Это была Аля, только освещенная счастьем.
– Отлично выглядишь! – выпалил я, высунувшись.
– Стараемся! – она прищелкнула языком. – Выходи, прокачу!
Все получилось, как я предсказал в шутку. Она вышла замуж за преуспевающего, обеспеченного мужчину и теперь жила в большой, хорошо обставленной квартире. У нее уже был ребенок и дача… Вот только в садовники она меня не пригласила, но я не очень-то расстроился, поскольку уже был увлечен работой и не стал бы тратить время на разведение цветов.
Затемненная часть леса
В городе она чахла день ото дня и с щемящей тоской то и дело смотрела в небо, словно птица с подрезанными крыльями.
– …Здесь сплошной асфальт и глухие стены, не дома, а ловушки, а у нас в деревне простор: луга и озеро, синие травы, цветы, землеройки, стрекозы, – говорила она мужу.
– У нас летом в домах настежь распахнуты окна и двери, а здесь решетки, засовы, – в ее глазах появлялось целое озеро презрения – такое же огромное, как там, в деревне, где они впервые встретились. – Здесь все механизировано, даже людей знакомит, сводит вычислительная машина. А все должно оставаться, как есть, по природе. Загадка, тайна жизни должны оставаться, их нельзя разрушать всякими вычислениями…

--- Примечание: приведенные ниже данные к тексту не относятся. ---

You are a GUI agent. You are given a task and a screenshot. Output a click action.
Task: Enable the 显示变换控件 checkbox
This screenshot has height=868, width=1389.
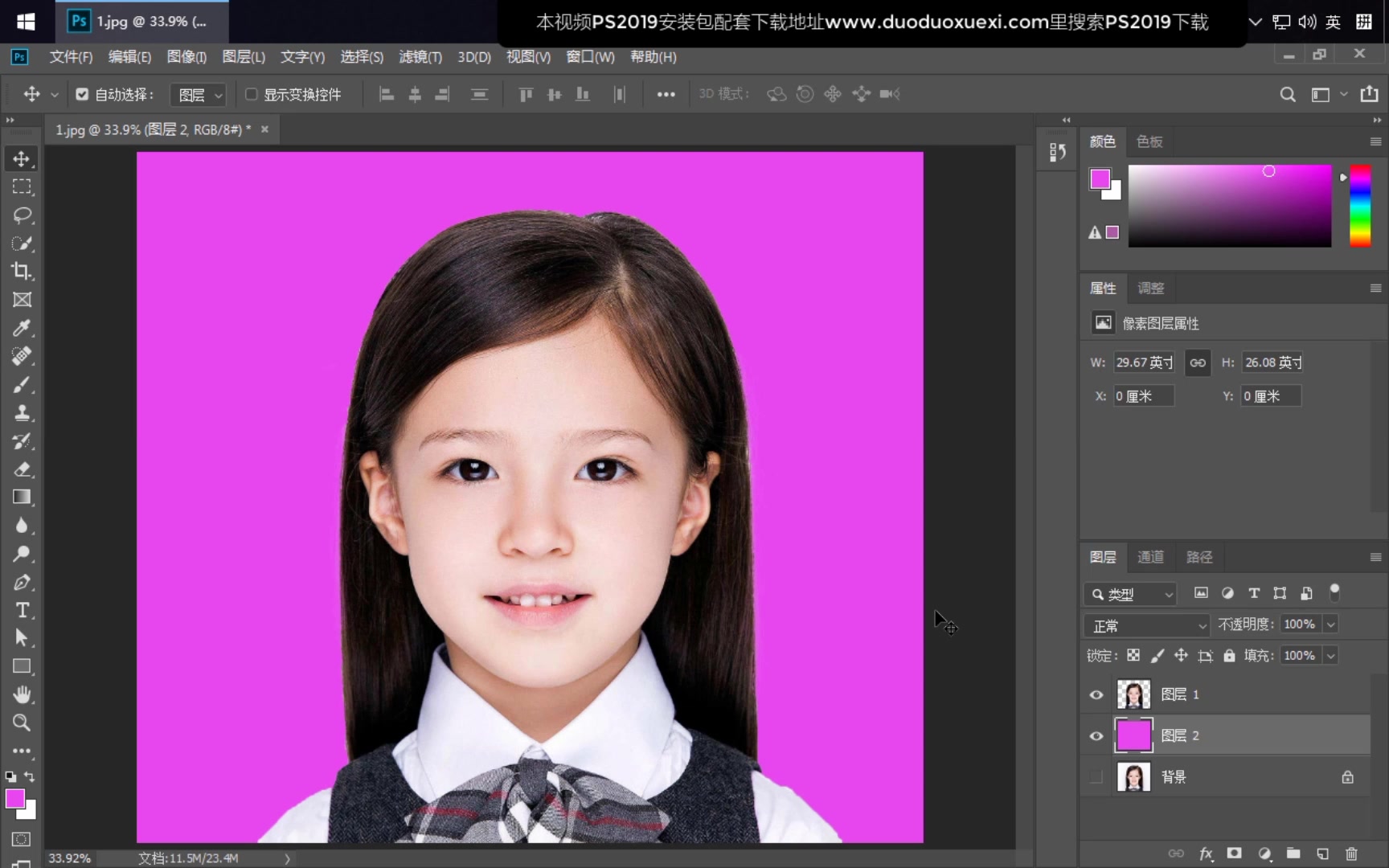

За полгода жизни в столице она так и не смогла вжиться в непривычную среду, так и осталась дикаркой с первобытными чувствованиями. Первое время ее иногда охватывало радостное возбуждение; ванной с горячей водой, газовой плитой, холодильником, телефоном она восторгалась как ребенок; витрины магазинов, кинотеатры приводили ее в тихое восхищение; когда они с мужем находились в квартире вдвоем, в ее голосе звучали веселые нотки, на лице появлялась счастливая улыбка, но это была недолгая, нечаянная радость – вскоре она сникала и мысленно возвращалась в деревню.
– Как там без меня мама, сестренка? – чуть не плача, обращалась к мужу.
Даже в самые счастливые минуты она не забывала о несчастных, о тех, кто нуждался в ее поддержке и помощи.
Если же заходили приятели мужа, она некоторое время молчаливо сидела с гостями и вслушивалась в разговоры; когда обращались к ней, краснела и отвечала, запинаясь, но с такой неслыханной обескураживающей откровенностью, что всех ставила в тупик. Заметив на лицах замешательство, она еще больше смущалась и нервно теребила платье или съеживалась, обхватив себя за плечи. Случалось, в компании разгорался спор, и если тогда спрашивали ее мнение, беспрекословно держала сторону мужа, и вновь всех обезоруживала – уже своей искренней беспредельной преданностью. Находиться в компании – было для нее мукой; не раз она внезапно вставала, уходила на кухню и писала родным письма.